What you return must be the lines of the data that hold the word "agent".
*** Opening Exercise data ***
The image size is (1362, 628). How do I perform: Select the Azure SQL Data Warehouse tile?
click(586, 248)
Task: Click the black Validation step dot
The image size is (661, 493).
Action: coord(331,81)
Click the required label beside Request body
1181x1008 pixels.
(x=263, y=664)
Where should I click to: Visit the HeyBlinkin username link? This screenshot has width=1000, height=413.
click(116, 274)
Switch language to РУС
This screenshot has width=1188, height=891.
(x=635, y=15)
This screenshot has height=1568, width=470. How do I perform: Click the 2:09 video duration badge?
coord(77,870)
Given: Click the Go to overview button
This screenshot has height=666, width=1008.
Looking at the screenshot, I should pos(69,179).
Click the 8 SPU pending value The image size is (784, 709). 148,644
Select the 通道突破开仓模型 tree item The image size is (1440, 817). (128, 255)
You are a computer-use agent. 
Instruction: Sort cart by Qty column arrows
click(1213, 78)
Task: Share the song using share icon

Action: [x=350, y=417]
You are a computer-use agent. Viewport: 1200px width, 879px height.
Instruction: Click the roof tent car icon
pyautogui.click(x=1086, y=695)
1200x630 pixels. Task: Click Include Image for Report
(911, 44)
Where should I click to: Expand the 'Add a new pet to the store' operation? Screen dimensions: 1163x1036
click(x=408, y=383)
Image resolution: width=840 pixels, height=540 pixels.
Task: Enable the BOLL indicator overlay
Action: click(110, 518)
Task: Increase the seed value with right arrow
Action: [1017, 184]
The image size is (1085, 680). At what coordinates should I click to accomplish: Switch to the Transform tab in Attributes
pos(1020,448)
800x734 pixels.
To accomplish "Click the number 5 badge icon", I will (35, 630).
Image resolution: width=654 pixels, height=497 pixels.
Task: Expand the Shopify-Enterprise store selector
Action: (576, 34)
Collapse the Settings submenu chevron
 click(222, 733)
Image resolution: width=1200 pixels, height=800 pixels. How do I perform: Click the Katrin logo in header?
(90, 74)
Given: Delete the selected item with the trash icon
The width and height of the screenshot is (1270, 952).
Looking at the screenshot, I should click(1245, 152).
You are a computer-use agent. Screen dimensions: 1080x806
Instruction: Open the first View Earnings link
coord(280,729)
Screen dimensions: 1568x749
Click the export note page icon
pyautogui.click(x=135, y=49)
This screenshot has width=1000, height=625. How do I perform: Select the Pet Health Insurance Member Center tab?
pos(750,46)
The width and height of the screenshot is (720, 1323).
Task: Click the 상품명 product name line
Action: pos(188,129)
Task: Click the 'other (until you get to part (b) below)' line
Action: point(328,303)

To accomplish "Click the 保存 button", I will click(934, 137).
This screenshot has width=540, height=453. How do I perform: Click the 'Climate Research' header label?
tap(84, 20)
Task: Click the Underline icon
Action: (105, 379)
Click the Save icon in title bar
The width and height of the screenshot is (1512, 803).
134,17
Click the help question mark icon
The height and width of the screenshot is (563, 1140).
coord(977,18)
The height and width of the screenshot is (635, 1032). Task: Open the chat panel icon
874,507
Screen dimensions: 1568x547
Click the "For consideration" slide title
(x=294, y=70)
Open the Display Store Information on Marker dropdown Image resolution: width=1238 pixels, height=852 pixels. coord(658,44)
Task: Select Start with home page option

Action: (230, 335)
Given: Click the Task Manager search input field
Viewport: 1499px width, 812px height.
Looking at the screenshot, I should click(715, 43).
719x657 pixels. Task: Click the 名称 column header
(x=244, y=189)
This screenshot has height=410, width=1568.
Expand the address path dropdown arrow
*** Closing Exercise data ***
» Reply to the task
You are a computer-use agent. 
You are a computer-use agent. Viewport: 1200px width, 879px height.
You are a computer-use agent. Screen dimensions: 1080x806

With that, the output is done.